Zambikes supplies children in Zambia with bikes to help them get to school. Some Zambian children can’t get to school because they live too far out for it to be possible for them to get to the classroom every day.
For other kids, walking isn’t safe because they live in a dangerous area and may not be able to get to school on foot without encountering violence.
Zambikes supplies the means for the children to achieve their dreams of education, something kids in the United States usually don’t have to think about.
Only the oldest American grandfathers tell tales of having to walk 10 miles in the snow to get to school anymore, but in many places in the world, it still happens, and – even worse – it isn’t just snow in the way of these children.
Bullies and violence face them along the way, posing a far greater impediment than the cold.
Foley, Meyer and Groeneveld all loved the work of Zambikes. They also liked the way it tied in neatly with the concept of their ride – three young men, off from school, pedaling across the United States for bikes for underprivileged children so that the Zambian kids could then make the ride to school for themselves. It was poetic, they said, and definitely worthwhile.
“It was perfect, the way it all worked out,” Groeneveld said.
The stories they tell about the ride across America are awe-inspiring, inspirational, full of testimonies to the human spirit and the kindness of strangers.
Of course, on a ride lasting 54 days and covering nearly 4,000 miles, there are ups and downs, and they had a few.
They rode more than 100 miles on many days, dealt with bike breakdowns, slept in parks, motels, private homes, in churches and at a fire station. They crossed the Appalachian, Ozark, Rocky and Cascade mountains, got chased by a big dog, saw a grizzly bear and coped with blistering heat and high winds.
One night, in Colorado, they mistook a resort for a public campground.
“It was dark out, so we rode right past the campsite,” Groeneveld said, and they woke up to an angry resort manager demanding they leave.
“He really wanted us to get out of there,” said Foley. “But they had guests coming.”
Angry resort managers and tornados aside, they found a lot of goodwill along the way.
“One night we didn’t have a place to sleep,” said Meyer. “We were talking amongst ourselves at this pizza place about it.”
After they’d eaten, they continued to discuss where they could spend the night.
“We are talking to ourselves,” Meyer said, “’cause now we don’t really know where we are staying for the night, and we ask the waitress, ‘Hey, do you mind if we camp out in your backyard, or something?’ And then this guy, who had been listening in, comes over and says, ‘Hey, I’m a doctor from Portland, I don’t mean to be listening in . . . but it’s really cool what you are doing, and I think my kids would love to meet you.’ So, we had a place to stay that night.”

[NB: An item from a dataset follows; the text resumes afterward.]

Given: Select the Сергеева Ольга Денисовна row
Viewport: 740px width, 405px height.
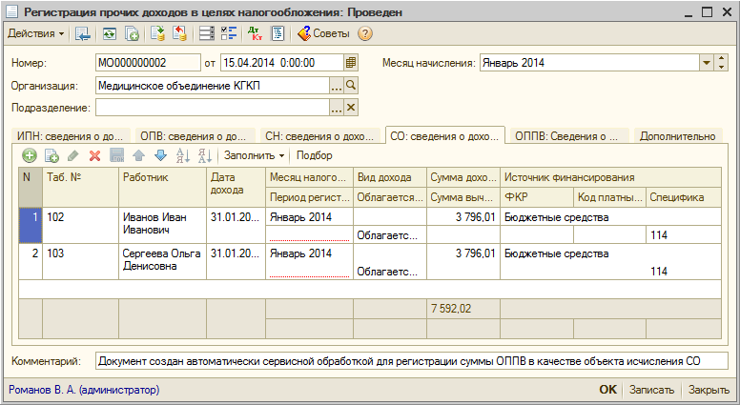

The doctor’s generosity was just one of many memorable kindnesses along their way. The three agreed that probably the best part of the experience was getting to see America from the inside out.
The three bikers route across America. See their Ride to School website.

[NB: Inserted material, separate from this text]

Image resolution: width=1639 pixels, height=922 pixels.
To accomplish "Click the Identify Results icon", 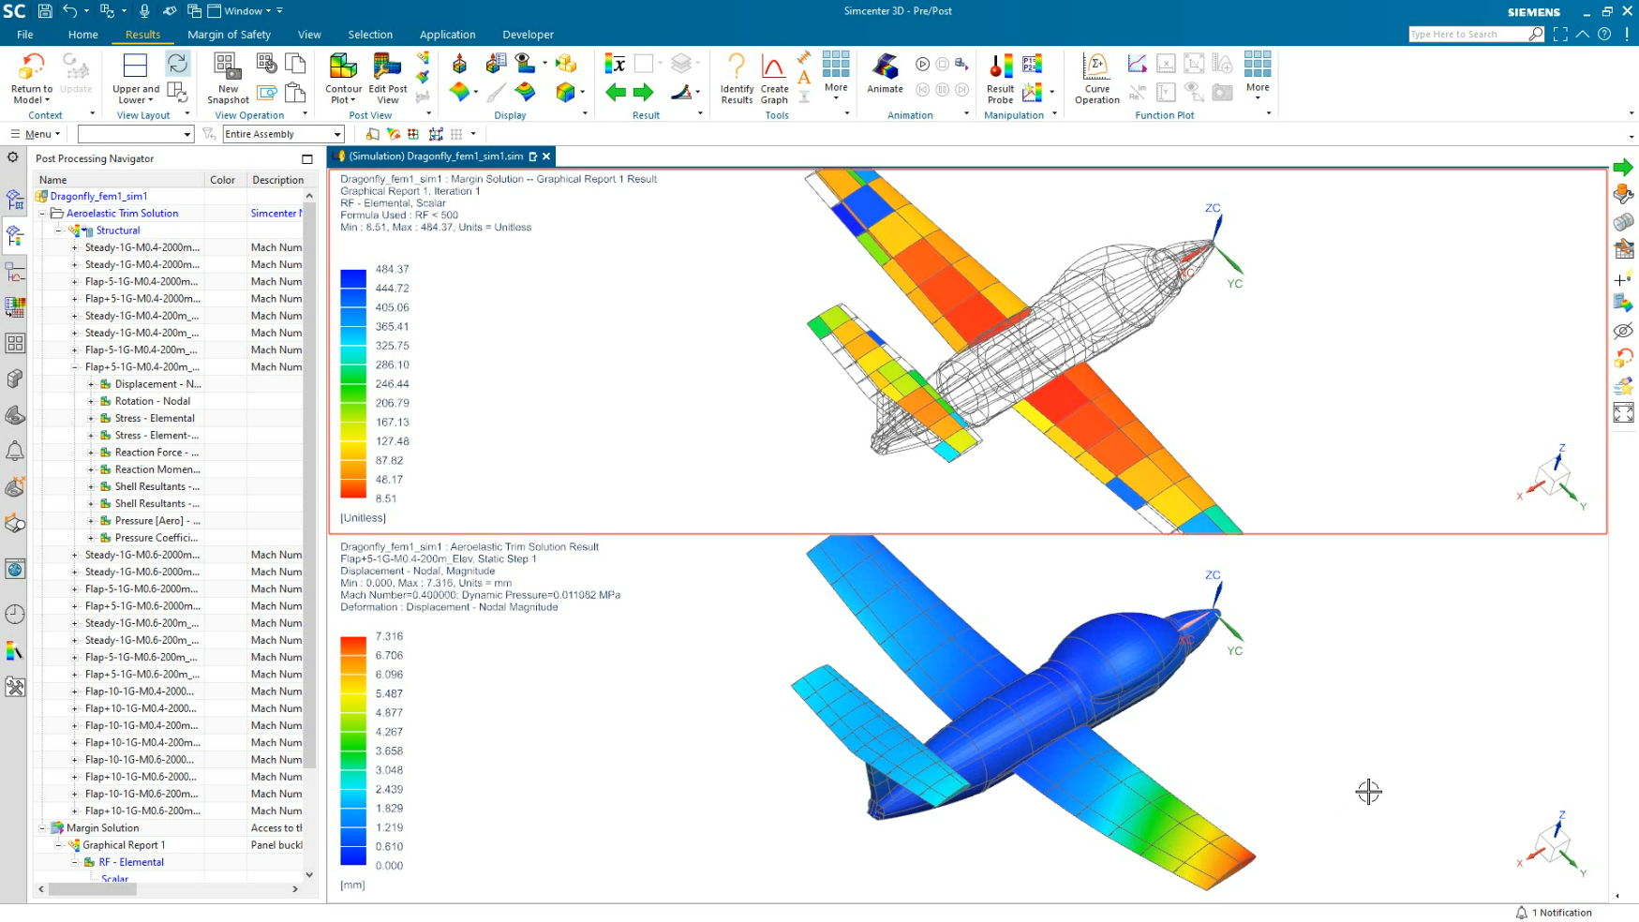I will coord(737,78).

“You go on camping trips, maybe family vacations, and see things growing up,” said Foley, “but it is nothing like this was. You really learn a lot about people that you wouldn’t usually think.”

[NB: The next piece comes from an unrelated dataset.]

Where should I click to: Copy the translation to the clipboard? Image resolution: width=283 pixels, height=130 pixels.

Their original goal was to raise $25,000 for Zambikes. By the time they’d reached the West Coast, they had $14,000, and even afterward, the number continued to rise.
The riders marked the trip as a success.
“Fourteen thousand, three hundred dollars,” Foley and Meyer said in unison.
A whistle could have easily accompanied the words.
Reaching more than half their financial goal and with the experience of a lifetime under their belts, it’s probably safe to say they managed to take summer vacation and make it a little something more.
Will they ever do something like this again?
“I hope we do more things like this. I definitely want to,” said Foley. But, he said, “It feels like a once in a lifetime experience.”
Talon Bronson is a Reporter for Youth Journalism International.